Ernest Hemingway‘in edebiyata olan yaklaşımı güçlü bir algının işlenmesi sonucunda şekillenmiştir. Eserlerinden ve hayatından anladığımız her şey, bu algının etrafında gelişmiş ve kendini var etmiştir. Gözlem gücünün bu noktadaki etkisi bir hayli büyüktür. Çünkü yazının doğası en iyi dönüşümü gözlem sayesinde verebilmektedir. Dünya edebiyatına yön veren, kalıcılık konusunda en nitelikli eserleri ortaya koyan kalemler, gözlemin gücünden en iyi şekilde yararlanmayı bilmişlerdir.
Hemingway de yüksek gözlem gücünü hayal dünyasında yeniden yorumlayan büyük yazarlar arasındadır. Ve onun yazın hayatı, çok erken yaşlarda henüz bir çocukken başlamıştır…
Edebiyat tarihinin tozlu sayfalarına baktığımız zaman birbirinden ilginç sürprizlerle karşılaşmamız mümkündür
Hemingway’in yazın yolculuğu da oldukça ilginç bir hatıraya ev sahipliği yapmaktadır
Öyle ki yazarın bilinen ilk öyküsü 1909’da, yani henüz 10 yaşındayken kaleme alınmış
Üstelik öykünün ve yazara ait diğer eşyaların muhafaza edildiği ev, geçtiğimiz günlerde Amerika’da büyük bir felakete yol açan Irma Kasırgası’nda ciddi şekilde hasar görmüş ancak arşive herhangi bir zarar gelmemiş.

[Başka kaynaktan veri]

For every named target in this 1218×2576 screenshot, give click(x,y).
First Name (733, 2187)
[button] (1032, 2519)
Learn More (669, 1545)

Key West’te yaşayan tarihçi Brewster Chamberlin ve arkadaşı Sandra Spanier’in evinde bulunan bu kıymetli arşivdeki öykünün 14 sayfa uzunluğunda olduğu açıklandı.
Brewster Chamberlin, söz konusu öyküyle ilgili olarak ise yaptığı açıklamada şunları söyledi:
“Aman Tanrım, bu önemli bir şey, dedim kendi kendime. Bu Hemingway’in kurguya doğru attığı ilk adım.”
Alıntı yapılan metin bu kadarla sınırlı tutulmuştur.